This morning I decided that it is simply not worth the hassle to try to keep G from partaking of N's ice cream, jello, pudding, push-up popsicles and other soft food treats as she recovers from tonsillectomy.  Based on how annoying G is most of the time, I figure additional sugar probably won't make too much of a difference in how often I want to throttle him during the day.

With G I vacillate every 20 minutes between feeling this close to enrolling him in daycare just so I don't have to be the one to contend with his behavior and adoring the sweet and often cute things he does.  Even though N had her fits and starts at age 3, she was never, ever as annoying as G.  (I have to remind myself that for much of N's third year I only had 1 child, and for the latter part of her third year, I only had 2 children.  Having 3 kids ramps it up considerably.)

All day yesterday he was a royal pain in the arse.  He started throwing a fit when D and I left a little before 7:00 a.m. to take N to the surgery center.  He refused to take a nap.  Every time I gave N some jello or slush he ranted endlessly to give him some too.  It was all I could do not to completely lose it with him.

Before I read to him at bedtime, he opened up this book and sang the song to me twice in his wobbly 3-year-old voice.  And no matter how frustrated I am with the little booger, hearing him sing, "The cheese stands alone," and being so proud that he can turn the pages and "read" the book to his momma makes everything feel right again.

G loves me fiercely and is very much a momma's boy, which I often don't understand since I feel like I spend 90% of my life hollering at him to quit pestering or stop hitting someone.  I often worry that one day he will look back on his childhood and only remember a mom that nagged and screeched and was generally grouchy and disagreeable.  My mom says G reminds her of my brother, who was also very, very stubborn and a right royal pest.  (Evidently, G's issues are genetic.)

I hope one day my blog may redeem me to my children, just as it often redeems my children to me when I have had enough of the unpleasant parts of their childishness and forget the lovely parts of it.


Like how G and N play a game in the basement that they call "Centimonipedes," which involves laying pillows down in rows to look like gigantic centipedes and then jumping off the couch onto them.

Or how G asked me in the car one day as we were driving home:
G:  "Are we on earf?"
Me: "Yes."
Pause of a couple minutes.
G: "What is earf?"
Me:  "It's a planet."
Another long pause.
G:  "I want to go into space."

When G said this to me my thoughts illustrated just how complex my feelings are for my boy.  On the one hand, I thought his "going into space" sentiment was so cute, but I couldn't help also saying to myself that I often feel like kicking him to the moon Honeymooners' style.

Extracted information:
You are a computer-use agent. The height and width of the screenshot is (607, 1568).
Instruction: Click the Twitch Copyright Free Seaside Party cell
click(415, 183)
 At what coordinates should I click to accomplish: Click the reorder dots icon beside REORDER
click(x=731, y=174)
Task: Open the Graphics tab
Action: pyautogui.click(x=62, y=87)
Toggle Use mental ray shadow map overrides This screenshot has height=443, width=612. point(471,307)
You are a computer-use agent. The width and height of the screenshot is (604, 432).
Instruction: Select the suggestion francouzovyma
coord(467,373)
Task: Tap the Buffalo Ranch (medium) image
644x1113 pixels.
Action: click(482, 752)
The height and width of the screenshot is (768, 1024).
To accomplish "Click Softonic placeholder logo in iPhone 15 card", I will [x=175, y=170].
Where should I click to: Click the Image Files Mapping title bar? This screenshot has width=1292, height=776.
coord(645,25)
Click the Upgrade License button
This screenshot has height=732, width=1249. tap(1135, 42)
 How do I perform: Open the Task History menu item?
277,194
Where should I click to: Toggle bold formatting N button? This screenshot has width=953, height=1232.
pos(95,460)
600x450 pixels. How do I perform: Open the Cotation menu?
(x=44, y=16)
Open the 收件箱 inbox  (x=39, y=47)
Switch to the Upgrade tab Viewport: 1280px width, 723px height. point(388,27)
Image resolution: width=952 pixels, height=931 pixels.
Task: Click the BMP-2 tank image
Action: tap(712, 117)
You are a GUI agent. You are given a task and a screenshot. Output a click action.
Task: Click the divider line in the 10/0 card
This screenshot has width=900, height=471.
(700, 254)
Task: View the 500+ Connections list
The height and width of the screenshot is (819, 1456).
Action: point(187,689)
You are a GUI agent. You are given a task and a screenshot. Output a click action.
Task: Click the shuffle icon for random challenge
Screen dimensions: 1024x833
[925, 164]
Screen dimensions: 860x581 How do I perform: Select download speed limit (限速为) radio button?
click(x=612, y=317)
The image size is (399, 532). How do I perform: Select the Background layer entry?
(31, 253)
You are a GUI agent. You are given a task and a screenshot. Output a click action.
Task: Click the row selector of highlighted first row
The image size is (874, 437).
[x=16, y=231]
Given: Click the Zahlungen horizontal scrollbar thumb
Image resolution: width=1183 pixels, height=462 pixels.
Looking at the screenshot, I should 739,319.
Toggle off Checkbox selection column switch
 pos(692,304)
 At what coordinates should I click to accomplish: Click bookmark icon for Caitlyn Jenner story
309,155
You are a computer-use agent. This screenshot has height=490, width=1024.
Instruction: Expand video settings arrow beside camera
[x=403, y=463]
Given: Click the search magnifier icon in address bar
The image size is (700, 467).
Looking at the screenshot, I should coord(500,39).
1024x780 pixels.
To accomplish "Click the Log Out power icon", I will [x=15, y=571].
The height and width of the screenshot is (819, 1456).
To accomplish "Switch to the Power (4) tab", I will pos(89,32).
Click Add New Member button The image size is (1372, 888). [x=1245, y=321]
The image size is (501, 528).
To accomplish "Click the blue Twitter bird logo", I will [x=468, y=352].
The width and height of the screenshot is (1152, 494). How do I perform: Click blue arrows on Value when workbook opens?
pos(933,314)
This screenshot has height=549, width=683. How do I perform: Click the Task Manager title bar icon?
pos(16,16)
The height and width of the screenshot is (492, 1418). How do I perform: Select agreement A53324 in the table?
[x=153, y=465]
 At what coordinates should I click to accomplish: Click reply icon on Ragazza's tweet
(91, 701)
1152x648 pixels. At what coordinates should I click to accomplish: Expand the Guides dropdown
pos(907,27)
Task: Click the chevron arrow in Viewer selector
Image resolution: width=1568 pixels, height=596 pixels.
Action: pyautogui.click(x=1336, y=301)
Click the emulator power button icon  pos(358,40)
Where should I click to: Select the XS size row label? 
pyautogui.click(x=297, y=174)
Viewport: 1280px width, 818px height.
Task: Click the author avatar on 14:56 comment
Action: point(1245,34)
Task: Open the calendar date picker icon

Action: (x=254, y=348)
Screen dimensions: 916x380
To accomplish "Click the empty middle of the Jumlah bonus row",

Required action: Please retype the blog post from "All day yesterday" up to and including "it with him.", word for word. The data comes from a different source than the blog post.

Answer for this exercise:
All day yesterday he was a royal pain in the arse.  He started throwing a fit when D and I left a little before 7:00 a.m. to take N to the surgery center.  He refused to take a nap.  Every time I gave N some jello or slush he ranted endlessly to give him some too.  It was all I could do not to completely lose it with him.